Choose wisely! Pick the right shows and you will experience the full spectrum of beautiful and difficult emotions, laugh to tears, find inspiration and come back renewed.
Pick the wrong shows and you’ll only get the “difficult emotions” part; prominently featuring the frustrated wait for the play to end.
But then again, there are 1700 shows in the program! Where do we even begin? The importance of choosing well, coupled with the impossibility of actually reading the program, makes Off Avignon a fun use-case for AI-assisted research.
Requirements
The exercise begins with writing down what we want.
Research shows playing at Off Avignon 2025 and pick 20 recommendations for plays that I may like, based on the requirements below.
Add some notes on what you like:
I like shows that are moving, profound, inspiring, touching on the essence of the human condition, inventive (experimenting with the boundaries of their format), etc. One-person shows are fine, but I need them to be GOOD.
Make sure to mention what you don’t want:
NO popular-appeal comedy please. NO shows for kids.
And since we’re social creatures, let’s take into account what others are saying:
Pay special attention to shows that received favorable coverage, especially as personal coup-de-coeurs and highlights from small independent publications. Also flag for me any shows that are widely discussed, controversial or otherwise prominent in the media coverage.
Now that we have written down the prompt, what do we actually do with it?
Agentic search
Modern chat assistants such as OpenAI’s o3 and Google’s Gemini 2.5 Pro are agents, not LLMs. When we send them a text query, they don’t just run the LLM once to generate the response based on whatever knowledge is baked into the model. Instead, they run the LLM in a loop, letting it plan its work, decide on how to source additional information, run multiple rounds of web search queries, etc.

Let’s try OpenAI’s o3:

This “agentic loop” is run server-side, but the agents display hints on the intermediate steps while the loop is running:

After two minutes, the assistant decides it has enough material to compile the final report, neatly organized into topical sections:

Cool! But I’m a bit skeptical about the resulting list. In the 2 minutes it took to handle the request it only browsed a dozen or so websites, and overall seemed a bit too eager to wrap up the search:

I want the agent to source significantly more show ideas, and then do the difficult work of picking out those that stand out the most. I want it to work harder.
Deep research
Selecting “Deep research” in ChatGPT or Gemini keeps the agent running for longer and browse more websites needed to answer our request. Let’s try it in Gemini, which first introduced  deep research back in December 2024.

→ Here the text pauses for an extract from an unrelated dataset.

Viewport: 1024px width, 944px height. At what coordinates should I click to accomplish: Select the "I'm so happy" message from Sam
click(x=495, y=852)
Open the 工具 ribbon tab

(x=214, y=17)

This time the agent is more eager to search, retrieving ~20 websites in a single go, over multiple rounds:

It also aims to source a longer preliminary list first, before trimming it down with further research:

Results
20 minutes later, we get the resulting report, organized in a neat table:

All this agentic magic is making my annual festival research exercise much easier.
When I tried it for the first time  in 2023, I needed to take care of the data sourcing and the not-really-agentic loop myself: this meant writing programs to scrape the festival program, and then to feed each show description to an LLM via a separate API call.
I feel ambivalent about all this progress: it’s liberating (in terms of freeing up time) and it’s effective, but the unused muscles atrophy.
As the AI does more hard things for us, we better keep finding new hard things to do ourselves.